• Task to carry out: Copy out the text lines of the listing below, character for character, and omit the pictures.

• Dataset content:
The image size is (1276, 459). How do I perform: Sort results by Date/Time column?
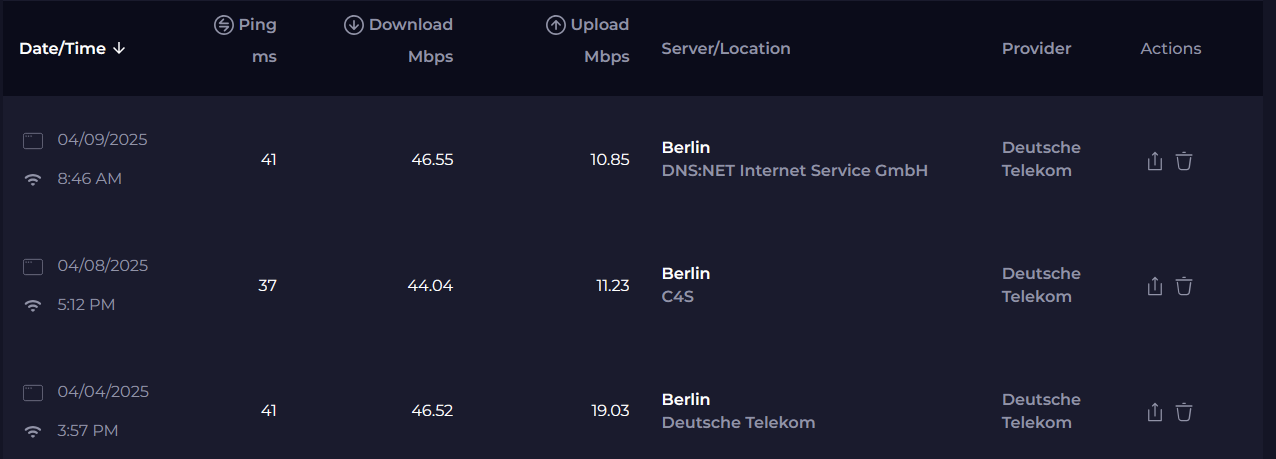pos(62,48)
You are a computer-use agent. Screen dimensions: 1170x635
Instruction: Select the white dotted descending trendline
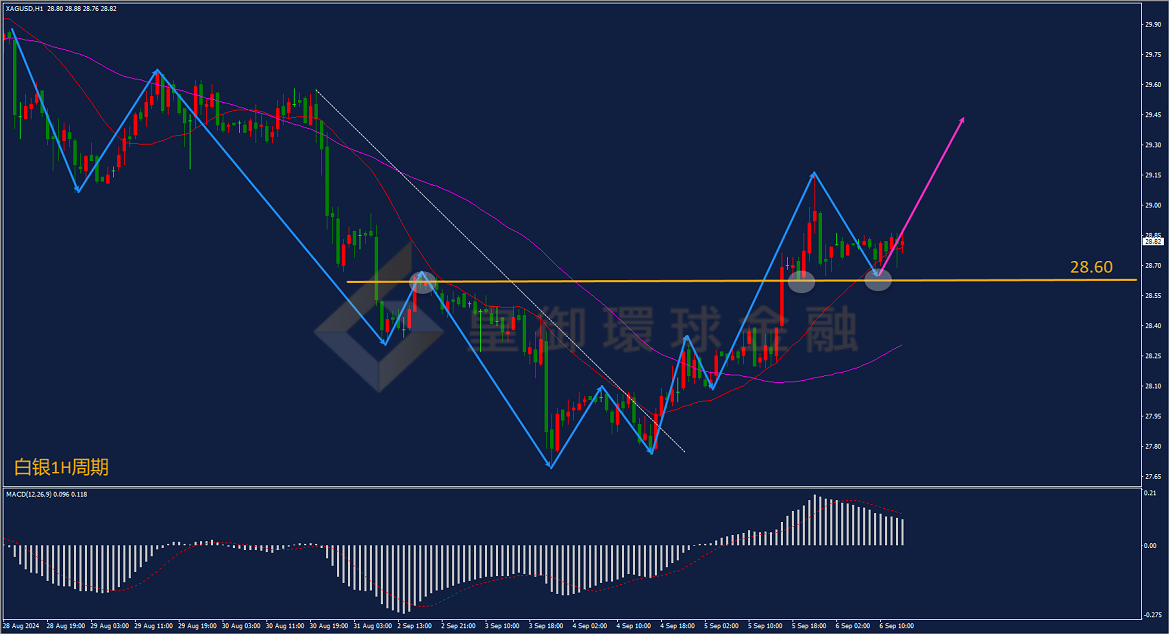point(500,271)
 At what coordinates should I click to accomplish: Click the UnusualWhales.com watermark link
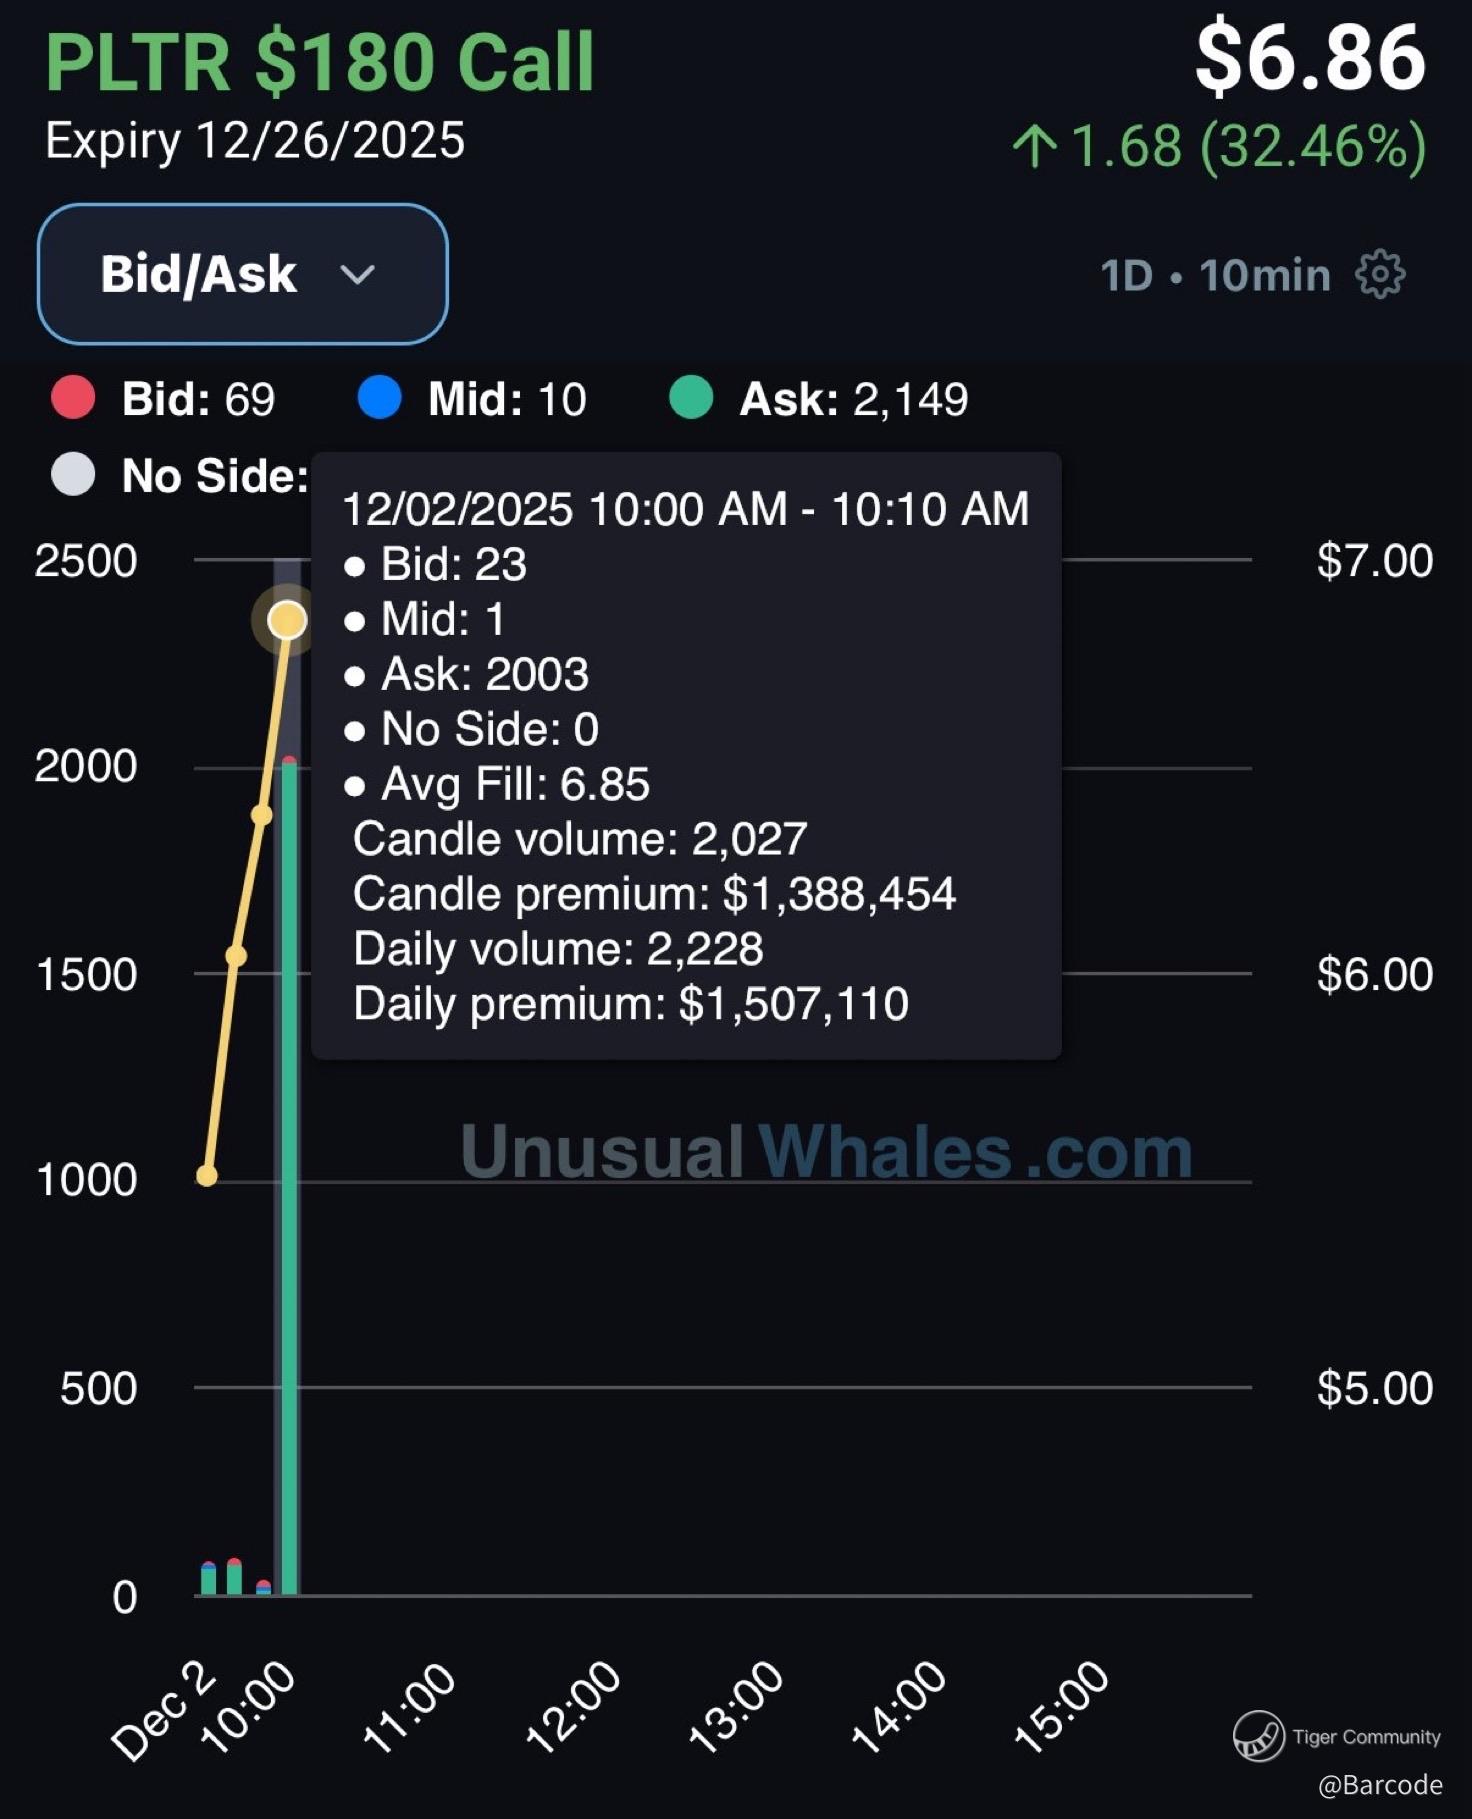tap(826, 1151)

• The reply:
The image size is (1276, 459). How do I perform: Sort results by Date/Time column?
pos(62,48)
You are a computer-use agent. Screen dimensions: 1170x635
Instruction: Select the white dotted descending trendline
point(500,271)
 At what coordinates should I click to accomplish: Click the UnusualWhales.com watermark link
tap(826, 1151)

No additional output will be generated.